Pull every line containing "agent" out of the listing below.

• [Source material]
==================================================
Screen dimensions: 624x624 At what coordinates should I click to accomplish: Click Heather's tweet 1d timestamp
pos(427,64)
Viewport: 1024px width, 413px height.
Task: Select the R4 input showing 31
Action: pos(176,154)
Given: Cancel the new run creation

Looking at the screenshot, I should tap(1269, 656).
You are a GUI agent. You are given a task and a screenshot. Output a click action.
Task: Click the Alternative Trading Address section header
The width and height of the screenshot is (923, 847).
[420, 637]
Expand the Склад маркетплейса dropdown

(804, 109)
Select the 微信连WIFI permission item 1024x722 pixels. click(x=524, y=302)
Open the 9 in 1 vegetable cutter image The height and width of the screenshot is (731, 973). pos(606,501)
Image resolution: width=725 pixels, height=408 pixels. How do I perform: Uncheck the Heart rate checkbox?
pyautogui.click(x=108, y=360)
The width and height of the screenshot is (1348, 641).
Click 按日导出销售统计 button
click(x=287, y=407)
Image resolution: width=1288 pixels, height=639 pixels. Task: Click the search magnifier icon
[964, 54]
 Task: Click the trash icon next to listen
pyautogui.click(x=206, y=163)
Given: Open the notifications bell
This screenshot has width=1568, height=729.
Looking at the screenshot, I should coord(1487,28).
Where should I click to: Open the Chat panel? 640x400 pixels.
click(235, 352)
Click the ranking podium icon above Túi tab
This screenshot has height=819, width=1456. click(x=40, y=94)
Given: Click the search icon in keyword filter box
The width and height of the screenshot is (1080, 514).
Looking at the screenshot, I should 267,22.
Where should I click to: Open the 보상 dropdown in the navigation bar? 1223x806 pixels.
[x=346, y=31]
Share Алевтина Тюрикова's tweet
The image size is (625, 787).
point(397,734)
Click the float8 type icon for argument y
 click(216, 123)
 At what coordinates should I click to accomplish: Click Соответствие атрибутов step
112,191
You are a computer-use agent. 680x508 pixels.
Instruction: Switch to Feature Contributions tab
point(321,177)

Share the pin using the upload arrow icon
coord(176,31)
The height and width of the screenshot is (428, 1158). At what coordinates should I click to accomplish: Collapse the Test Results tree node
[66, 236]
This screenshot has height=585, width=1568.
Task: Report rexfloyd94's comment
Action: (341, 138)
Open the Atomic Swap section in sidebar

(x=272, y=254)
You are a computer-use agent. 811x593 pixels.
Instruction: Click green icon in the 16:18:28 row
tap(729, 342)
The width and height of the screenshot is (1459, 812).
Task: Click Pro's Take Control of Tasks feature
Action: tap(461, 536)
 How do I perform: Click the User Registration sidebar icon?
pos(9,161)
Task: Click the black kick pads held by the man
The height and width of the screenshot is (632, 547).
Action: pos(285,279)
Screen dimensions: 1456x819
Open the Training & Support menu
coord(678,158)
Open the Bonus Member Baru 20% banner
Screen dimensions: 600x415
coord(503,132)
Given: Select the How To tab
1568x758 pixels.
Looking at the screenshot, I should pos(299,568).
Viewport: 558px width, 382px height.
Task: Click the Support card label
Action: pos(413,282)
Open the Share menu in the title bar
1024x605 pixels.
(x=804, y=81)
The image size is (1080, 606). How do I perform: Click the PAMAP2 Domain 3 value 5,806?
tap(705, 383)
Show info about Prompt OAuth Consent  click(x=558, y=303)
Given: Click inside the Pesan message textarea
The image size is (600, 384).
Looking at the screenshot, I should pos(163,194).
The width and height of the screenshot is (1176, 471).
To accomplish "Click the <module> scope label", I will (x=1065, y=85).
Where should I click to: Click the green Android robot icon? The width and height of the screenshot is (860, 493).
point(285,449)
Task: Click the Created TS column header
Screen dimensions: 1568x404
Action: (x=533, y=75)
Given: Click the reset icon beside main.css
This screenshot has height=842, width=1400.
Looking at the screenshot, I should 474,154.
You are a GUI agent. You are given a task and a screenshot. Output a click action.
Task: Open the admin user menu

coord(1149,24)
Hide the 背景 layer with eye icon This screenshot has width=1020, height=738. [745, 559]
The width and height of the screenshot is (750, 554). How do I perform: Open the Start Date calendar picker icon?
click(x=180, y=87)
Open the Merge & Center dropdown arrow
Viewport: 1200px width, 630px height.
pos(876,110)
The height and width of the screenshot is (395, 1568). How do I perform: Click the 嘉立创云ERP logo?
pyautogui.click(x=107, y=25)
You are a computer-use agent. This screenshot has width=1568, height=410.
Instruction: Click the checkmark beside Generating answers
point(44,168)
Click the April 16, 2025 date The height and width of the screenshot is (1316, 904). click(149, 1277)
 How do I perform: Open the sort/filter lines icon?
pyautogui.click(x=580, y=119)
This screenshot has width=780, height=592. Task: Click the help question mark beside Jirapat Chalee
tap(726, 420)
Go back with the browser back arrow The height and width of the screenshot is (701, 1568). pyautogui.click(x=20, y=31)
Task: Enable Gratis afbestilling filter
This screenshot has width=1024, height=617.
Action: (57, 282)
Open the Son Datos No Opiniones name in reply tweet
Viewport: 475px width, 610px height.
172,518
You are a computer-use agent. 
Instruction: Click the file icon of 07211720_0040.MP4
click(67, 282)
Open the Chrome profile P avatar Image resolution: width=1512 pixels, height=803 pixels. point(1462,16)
==================================================
• [Result of this exercise]
You are a GUI agent. You are given a task and a screenshot. Output a click action.
You are a computer-use agent. 680x508 pixels.
You are a computer-use agent. 811x593 pixels.
You are a GUI agent. You are given a task and a screenshot. Output a click action.
You are a computer-use agent. This screenshot has width=1568, height=410.
You are a computer-use agent. 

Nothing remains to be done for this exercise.